[Opening Material for this exercise section]
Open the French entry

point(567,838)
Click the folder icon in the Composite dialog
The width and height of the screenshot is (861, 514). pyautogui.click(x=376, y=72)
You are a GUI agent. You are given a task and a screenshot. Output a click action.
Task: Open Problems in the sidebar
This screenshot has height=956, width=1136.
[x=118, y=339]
[Closing Material for this exercise section]
[Opening Material for this exercise section]
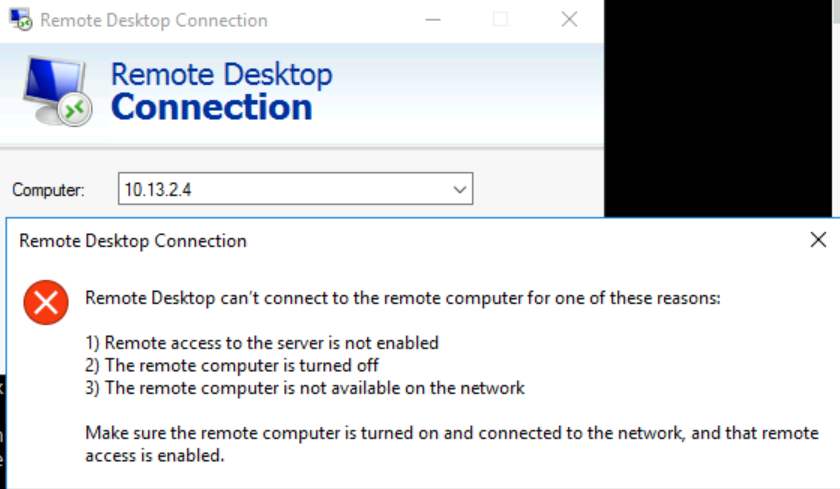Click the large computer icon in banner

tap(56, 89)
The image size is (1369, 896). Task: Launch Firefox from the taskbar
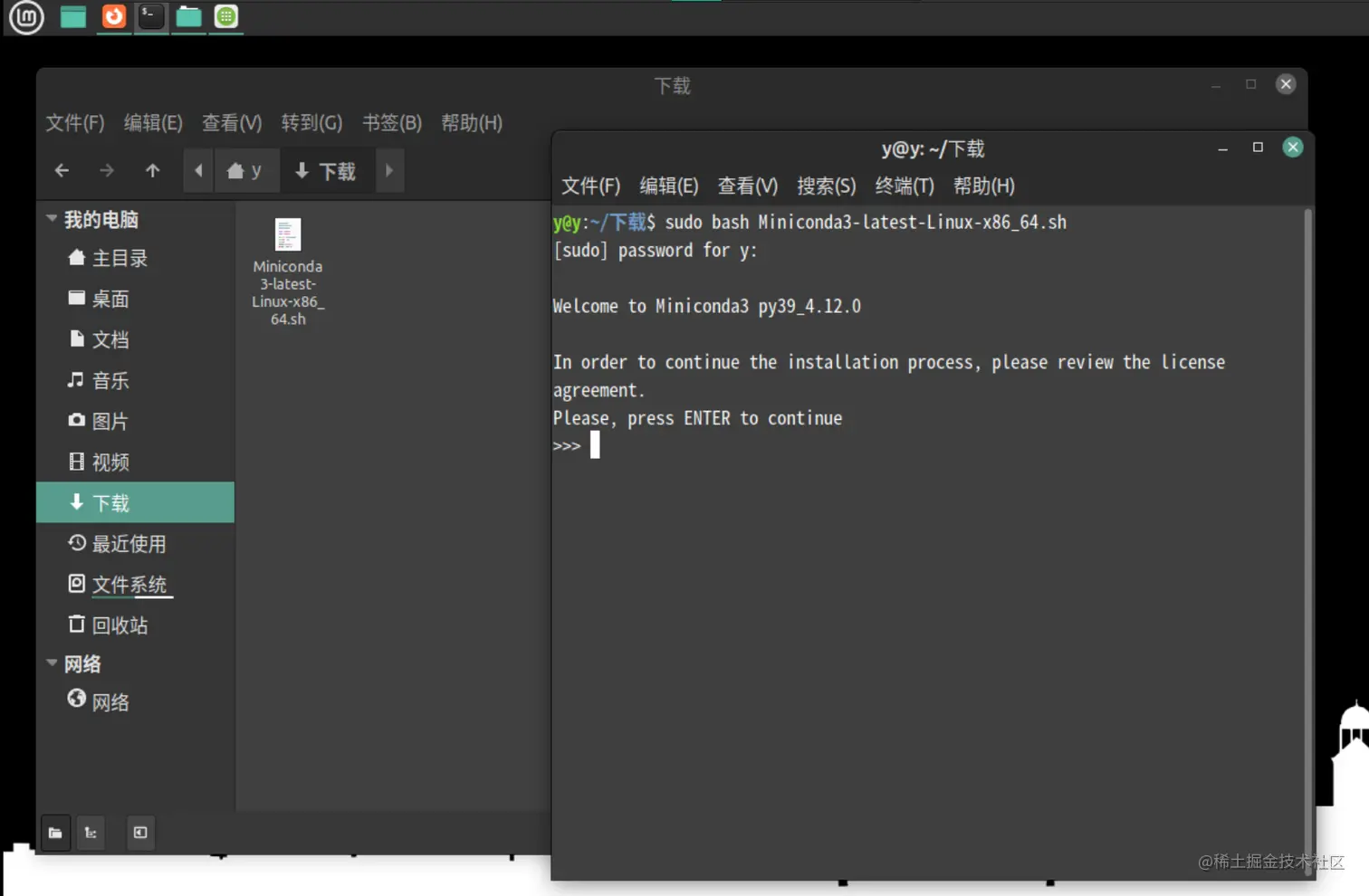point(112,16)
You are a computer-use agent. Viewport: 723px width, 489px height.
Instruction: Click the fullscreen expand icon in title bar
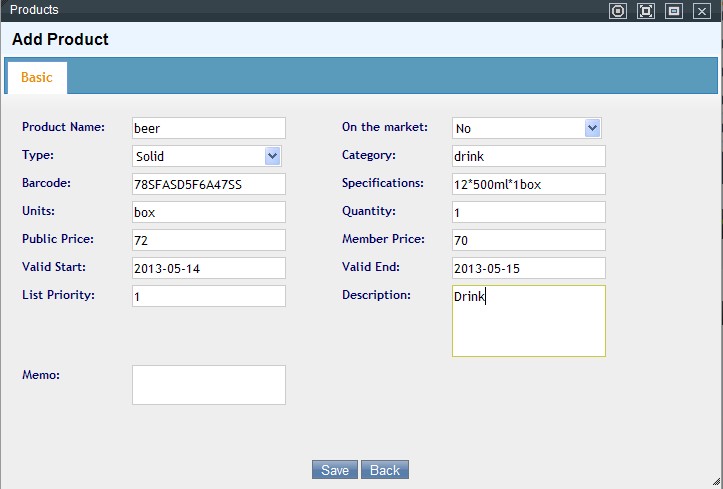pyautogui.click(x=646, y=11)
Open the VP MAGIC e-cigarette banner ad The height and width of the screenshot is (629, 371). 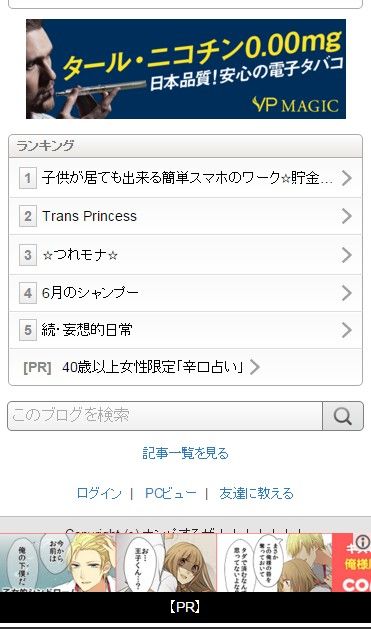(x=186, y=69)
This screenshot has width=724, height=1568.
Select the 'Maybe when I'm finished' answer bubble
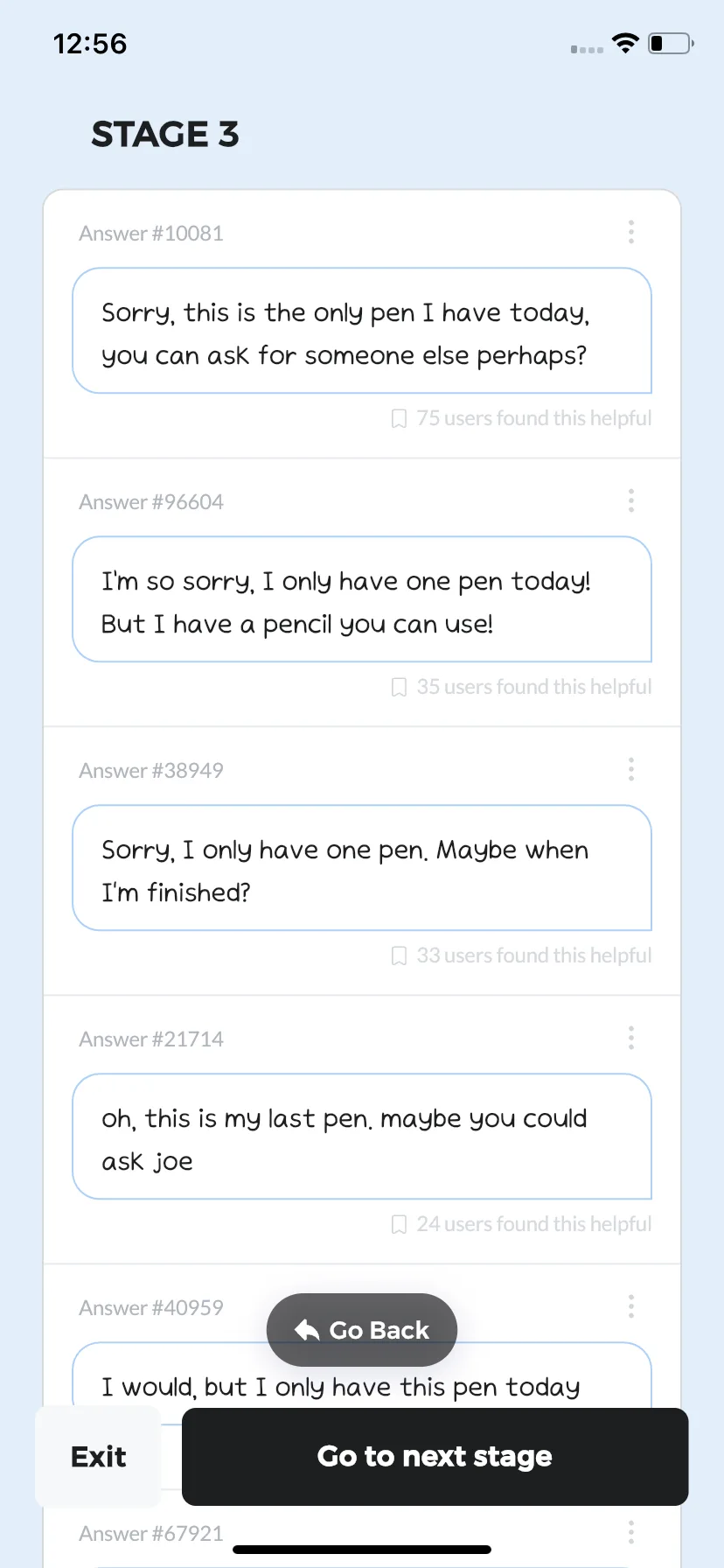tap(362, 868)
[Closing Material for this exercise section]
Exercise goal -
Where the string "agent" turns up in a line of the data above, copy that whole line.

Answer box -
You are a GUI agent. You are given a task and a screenshot. Output a click action.
You are a computer-use agent. Viewport: 723px width, 489px height.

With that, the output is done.